Collected data entries =>
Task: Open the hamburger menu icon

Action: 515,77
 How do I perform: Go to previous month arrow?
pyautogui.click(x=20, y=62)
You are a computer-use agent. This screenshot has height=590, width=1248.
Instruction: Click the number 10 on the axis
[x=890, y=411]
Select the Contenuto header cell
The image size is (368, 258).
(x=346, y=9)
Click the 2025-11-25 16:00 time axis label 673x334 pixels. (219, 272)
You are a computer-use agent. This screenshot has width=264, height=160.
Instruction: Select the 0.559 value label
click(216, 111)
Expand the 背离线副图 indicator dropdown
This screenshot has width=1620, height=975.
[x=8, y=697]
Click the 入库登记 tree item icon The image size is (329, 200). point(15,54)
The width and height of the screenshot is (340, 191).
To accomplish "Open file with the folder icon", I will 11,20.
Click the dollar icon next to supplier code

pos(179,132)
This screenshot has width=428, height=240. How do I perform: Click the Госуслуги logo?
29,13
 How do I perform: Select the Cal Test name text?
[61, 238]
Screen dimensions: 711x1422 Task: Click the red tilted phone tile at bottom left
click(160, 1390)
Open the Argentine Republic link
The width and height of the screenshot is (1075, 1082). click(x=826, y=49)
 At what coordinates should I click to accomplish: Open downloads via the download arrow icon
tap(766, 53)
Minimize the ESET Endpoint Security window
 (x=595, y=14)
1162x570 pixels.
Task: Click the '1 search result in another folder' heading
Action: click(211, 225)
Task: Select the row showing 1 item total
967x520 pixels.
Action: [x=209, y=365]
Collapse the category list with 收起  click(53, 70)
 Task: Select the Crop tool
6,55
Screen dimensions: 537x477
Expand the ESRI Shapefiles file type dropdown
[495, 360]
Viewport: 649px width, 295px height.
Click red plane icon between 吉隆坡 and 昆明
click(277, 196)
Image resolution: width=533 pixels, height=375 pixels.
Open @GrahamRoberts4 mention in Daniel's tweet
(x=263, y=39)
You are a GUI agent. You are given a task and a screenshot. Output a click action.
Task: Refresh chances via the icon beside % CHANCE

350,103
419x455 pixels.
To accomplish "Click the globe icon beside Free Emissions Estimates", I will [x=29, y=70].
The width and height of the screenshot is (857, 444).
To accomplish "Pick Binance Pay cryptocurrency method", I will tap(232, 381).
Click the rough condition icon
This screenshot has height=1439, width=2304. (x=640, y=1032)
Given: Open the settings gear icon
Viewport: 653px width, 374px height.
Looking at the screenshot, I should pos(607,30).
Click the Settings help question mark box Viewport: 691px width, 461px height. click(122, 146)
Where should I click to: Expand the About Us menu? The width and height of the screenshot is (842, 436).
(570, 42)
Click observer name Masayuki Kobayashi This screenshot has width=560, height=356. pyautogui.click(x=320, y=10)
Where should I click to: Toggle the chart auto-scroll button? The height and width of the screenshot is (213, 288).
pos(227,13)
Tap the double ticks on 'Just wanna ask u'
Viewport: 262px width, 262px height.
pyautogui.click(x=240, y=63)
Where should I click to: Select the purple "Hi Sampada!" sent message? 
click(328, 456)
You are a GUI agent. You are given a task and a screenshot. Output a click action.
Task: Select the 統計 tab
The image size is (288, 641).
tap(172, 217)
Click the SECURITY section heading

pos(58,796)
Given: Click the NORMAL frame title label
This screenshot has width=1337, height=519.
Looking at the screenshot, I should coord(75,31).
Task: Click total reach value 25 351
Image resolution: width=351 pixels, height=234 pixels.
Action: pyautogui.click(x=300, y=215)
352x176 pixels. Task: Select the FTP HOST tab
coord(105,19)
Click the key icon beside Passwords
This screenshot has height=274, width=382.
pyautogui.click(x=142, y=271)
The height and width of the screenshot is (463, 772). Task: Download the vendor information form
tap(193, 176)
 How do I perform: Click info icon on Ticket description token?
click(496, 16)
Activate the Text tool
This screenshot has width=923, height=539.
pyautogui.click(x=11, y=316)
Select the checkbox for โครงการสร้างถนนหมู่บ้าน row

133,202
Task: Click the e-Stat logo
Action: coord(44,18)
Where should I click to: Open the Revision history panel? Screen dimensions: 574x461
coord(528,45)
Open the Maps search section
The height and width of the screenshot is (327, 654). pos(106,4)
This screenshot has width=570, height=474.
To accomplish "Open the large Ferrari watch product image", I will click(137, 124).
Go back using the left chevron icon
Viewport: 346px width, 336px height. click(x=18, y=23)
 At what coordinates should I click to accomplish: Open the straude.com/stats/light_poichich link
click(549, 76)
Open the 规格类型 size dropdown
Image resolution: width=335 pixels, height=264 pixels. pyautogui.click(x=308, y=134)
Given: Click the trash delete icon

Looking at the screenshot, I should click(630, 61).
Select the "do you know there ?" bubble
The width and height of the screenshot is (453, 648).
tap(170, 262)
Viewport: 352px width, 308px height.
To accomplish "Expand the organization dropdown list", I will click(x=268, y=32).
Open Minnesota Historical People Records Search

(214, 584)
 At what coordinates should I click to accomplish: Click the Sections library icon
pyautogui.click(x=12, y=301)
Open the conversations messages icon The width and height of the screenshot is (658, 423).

Directions => Reply with the number of lines in the data above that contain "item", and with nothing else.

Task answer => 2